You are viewing a plain text version of this content. The canonical link for it is here.
Posted to dev@pdfbox.apache.org by "Torsten Krah (Commented) (JIRA)" <ji...@apache.org> on 2011/12/19 14:45:31 UTC

[jira] [Commented] (PDFBOX-845) Lockup in PDDocument.load() --> PDFParser.parseObject() with 6 threads

    [ https://issues.apache.org/jira/browse/PDFBOX-845?page=com.atlassian.jira.plugin.system.issuetabpanels:comment-tabpanel&focusedCommentId=13172272#comment-13172272 ] 

Torsten Krah commented on PDFBOX-845:
-------------------------------------

Some update - i can confirm that this one does still happen with 1.6.0.
                
> Lockup in PDDocument.load() --> PDFParser.parseObject() with 6 threads
> ----------------------------------------------------------------------
>
>                 Key: PDFBOX-845
>                 URL: https://issues.apache.org/jira/browse/PDFBOX-845
>             Project: PDFBox
>          Issue Type: Bug
>          Components: Parsing
>    Affects Versions: 1.2.1
>         Environment: Linux lxdev01 2.6.32-24-generic #42-Ubuntu SMP Fri Aug 20 14:24:04 UTC 2010 i686 GNU/Linux
> java version "1.6.0_20"
> Java(TM) SE Runtime Environment (build 1.6.0_20-b02)
> Java HotSpot(TM) Server VM (build 16.3-b01, mixed mode)
> testng 5.11
> running under maven-surefire plugin v2.5 with parallel=methods and threadCount=6
>            Reporter: Larry West
>            Priority: Critical
>         Attachments: pddocument-load-lockup.stack
>
>   Original Estimate: 32h
>  Remaining Estimate: 32h
>
> This is a TestNG unit test suite, with each test loading a different PDF via PDDocument.load().  I just switched TestNG to parallel=methods (had been serial) and it locked up first time.   "jstack -l" output will be attached, but I'm putting the pdfbox portions here (just below).
++++++++++++++++++++
— Requirements —
[1] Reproduce the listing below word for word, starting at the line that contains "Where should I" and running through the end of the listing, with both ends included. Leave the pictures out of your copy.
[2] Resume the PDFBox bug report from where it stops.
++++++++++++++++++++
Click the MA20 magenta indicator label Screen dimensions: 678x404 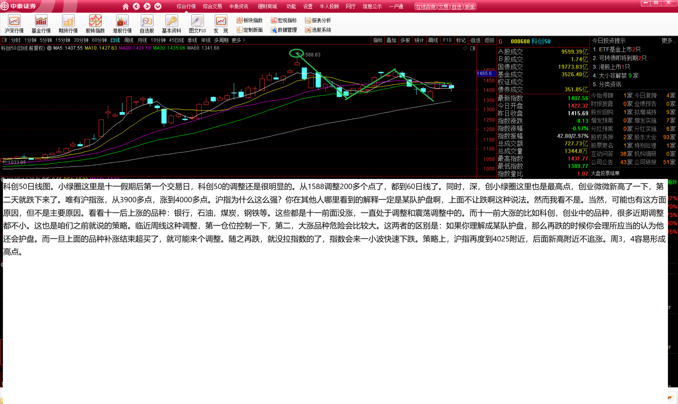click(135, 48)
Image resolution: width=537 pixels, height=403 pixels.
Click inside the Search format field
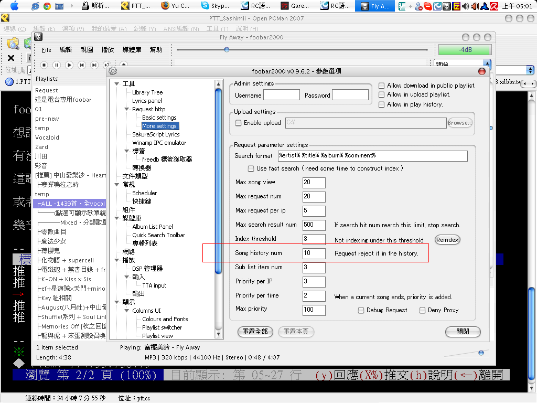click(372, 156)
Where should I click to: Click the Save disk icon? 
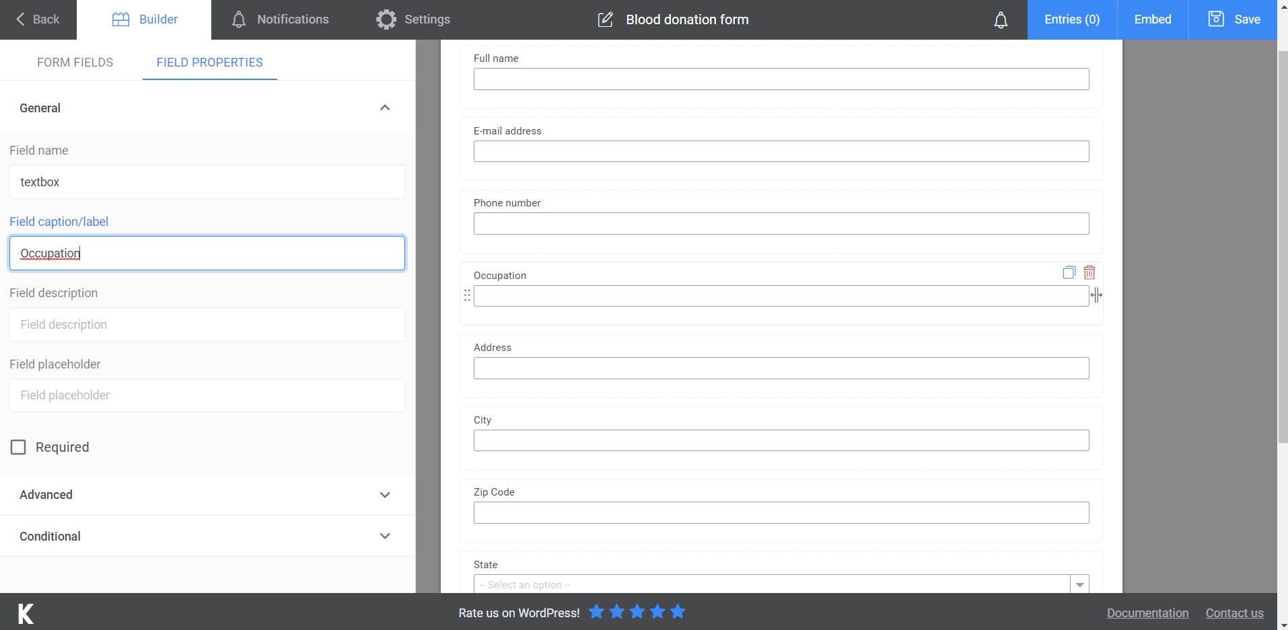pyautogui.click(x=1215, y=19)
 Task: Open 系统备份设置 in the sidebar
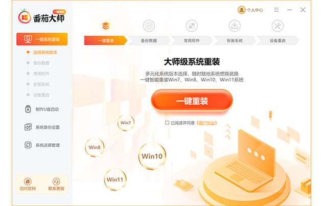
++++++++++++++++++++
— Expected outputs —
[1]
Where should I click to: Click the Save disk icon? 
pyautogui.click(x=1215, y=19)
 Task: Open 系统备份设置 in the sidebar

[2]
> In looking at the code, it's not clear what's being waited on, except that four of the threads are stuck in BaseParser.parseDirObject(), apparently waiting on the (synchronized) toString() method of a [local] StringBuffer.  (StringBuffer is used in BaseParser.java where a StringBuilder is clearly preferable -- this is probably true for every local instance of a StringBuffer.)
> I don't know why that would cause the thread to sit waiting, though (JVM problem? 1.6.0_20 on Linux), and the other two threads appear to be waiting on COSObjectKey.getNumber() [perhaps], and I see no synchronized objects or methods there.
> Finding the cause of the lockup would be preferable, but replacing StringBuffer with StringBuilder whereever they are used locally (possibly including any private non-static members) would be an improvement in performance if nothing else.
> Threads 1, 2, 4, & 6:
> 	at org.apache.pdfbox.pdfparser.BaseParser.parseDirObject(BaseParser.java:1013)
> 	at org.apache.pdfbox.pdfparser.BaseParser.parseCOSDictionaryValue(BaseParser.java:157)
> 	at org.apache.pdfbox.pdfparser.BaseParser.parseCOSDictionary(BaseParser.java:233)
> 	at org.apache.pdfbox.pdfparser.BaseParser.parseDirObject(BaseParser.java:929)
> 	at org.apache.pdfbox.pdfparser.PDFParser.parseObject(PDFParser.java:519)
> 	at org.apache.pdfbox.pdfparser.PDFParser.parse(PDFParser.java:179)
> Threads 3 & 5:
> 	at org.apache.pdfbox.cos.COSDocument.getObjectFromPool(COSDocument.java:481)
> 	at org.apache.pdfbox.pdfparser.PDFParser.parseObject(PDFParser.java:540)
> 	at org.apache.pdfbox.pdfparser.PDFParser.parse(PDFParser.java:179)
> I should add: these same tests, using the same files, have run literally hundreds of times on various machines (Windows, Mac, Linux) using PDFBox 1.2.1 without any lockup.
> Clearly I can back off parallelizing my tests for now, but there is no obvious reason why PDDocument.load() can't be called in parallel, and so it concerns me that this will be a real problem.

--
This message is automatically generated by JIRA.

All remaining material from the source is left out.